There is so much faithful wisdom here. Sometimes we get the message that Christians are sup- posed to just push down any fear, that fear is a sign we don’t have enough faith. The witness of scripture contradicts that message over and over. People of faith have all sorts of fear. God doesn’t ask us to just pretend it’s all good. Nor does God expect us to muscle through on our own by being extra prepared for every situation or other strategy to combat fear.

Instead, God gives us the Psalms that offer a different way of being with fear.

First, become aware of fear, notice and name what is making you afraid. I suppose that was a pretty simple step when there were “evildoers closing in to devour your flesh” or “armies encamped” in front of you. Some days it is easy for us to identify what is making us anxious. Yet, in our day we also live with a kind of low-grade fear all the time. We’re barraged with so many fear-inducing messages. But, we’re also told to just keep on keeping on, to just keep pushing through which means we’re not even always aware of the fear we’re carrying.

So sometimes we need to pause and get curious about the worries and racing thoughts in our heads. We need to ask, “What’s troubling me, what’s keeping me up at night, what keeps nagging away in the back of my mind?” Any psychologist will tell us that when we get in touch with what’s eating at us, when we name it, then it has less power over us. Then we can see that anxious thoughts aren’t who we truly are, they are just thoughts.

But the Psalmist goes further than that. He also brings his fears to God and remembers that he is grounded in God – God who is greater than his fears.

He says, “For in the day of trouble God will give me shelter, hide me in the hidden places of the sanctuary, and raise me high upon a rock.”

We, too, need to be reminded that our fears don’t define us and don’t have to control us because our true identity is beloved child of God. Our peace comes not because we can manage our thoughts well or keep calm and carry on. Our peace comes because our life is held in God, now and always. No matter what happens to us, we belong to God. No matter where we are, God is present.
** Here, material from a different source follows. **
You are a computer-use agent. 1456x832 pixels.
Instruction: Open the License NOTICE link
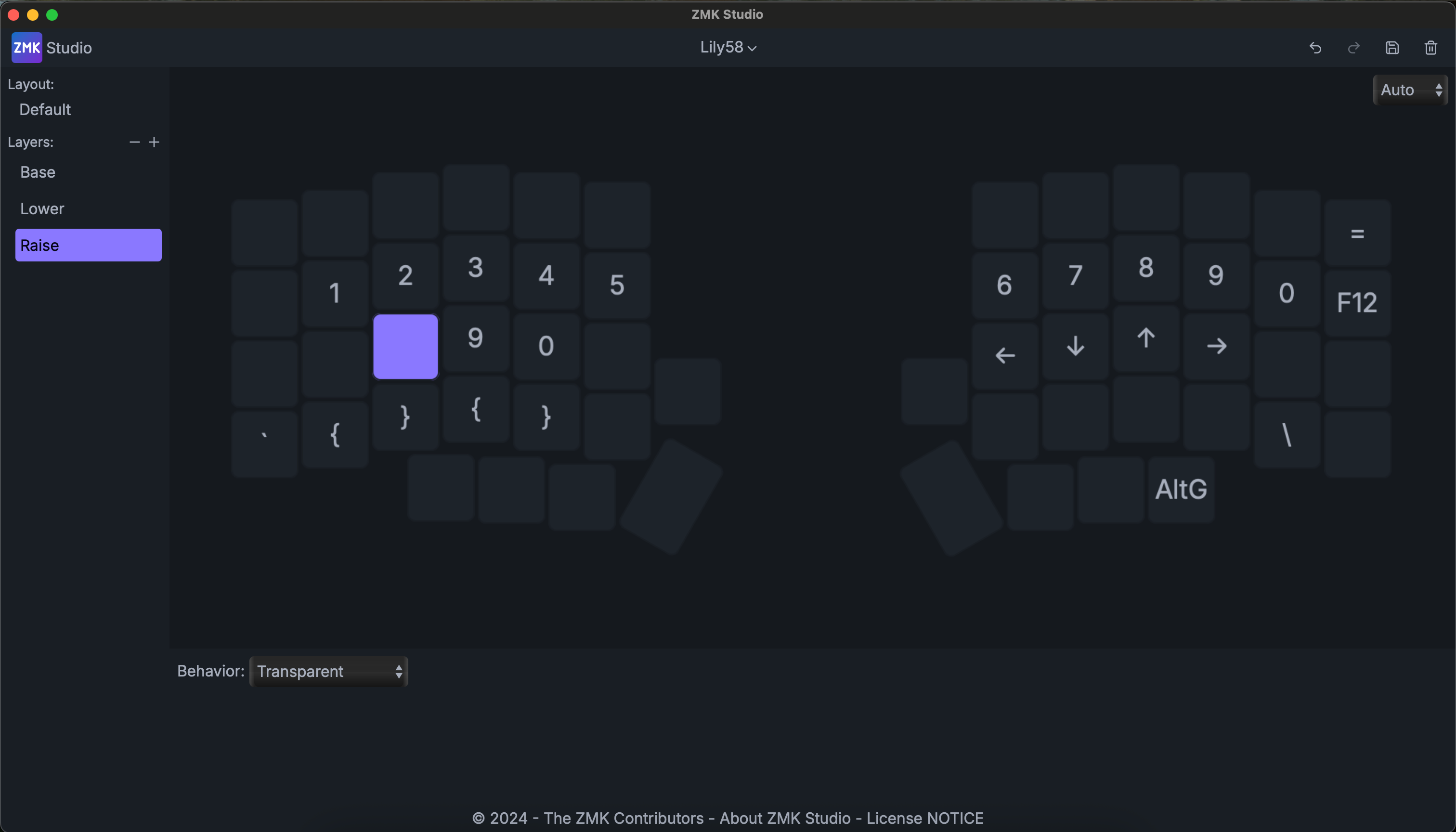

God’s presence gives us the hope, the peace, the courage we need. We can ground ourselves in God’s presence at any moment of the day using a simple breath prayer. Let’s try it now for a moment: Close your eyes or lower your gaze to the floor, bring your attention to your breath, and I’ll lead us through a simple prayer.

As you breathe in and out,
imagine that you are breathing in peace and letting go of fear,
breathing in hope and letting go of worry,
breathing in rest and letting go of weariness.
Take a few moments to breathe and pray.
Now return your attention to a few final words.

This grounding in God’s presence helps us to rejoice and sing – another helpful response to fear. It sounds crazy when the Psalmist says he will do that in the face of his enemies. Yet to rejoice and sing is a way to experience some freedom from fear, a way to say, “Fear, you do not control me, I will not be defined by you. I will trust and hope even when things are hard because I know my life is held in God.”

Beloved of God, you belong to God. In Jesus, who stretched out his arms in love on the cross, God has gathered us together as a hen gathers her brood under her wings.

Nothing – not sin, not death, not powers nor principalities – nothing can separate us from the love of God.

You can trust and hope.

You can be a calm and hopeful presence in this fearful world because your life is held in God.

Let’s take a moment for silent prayer.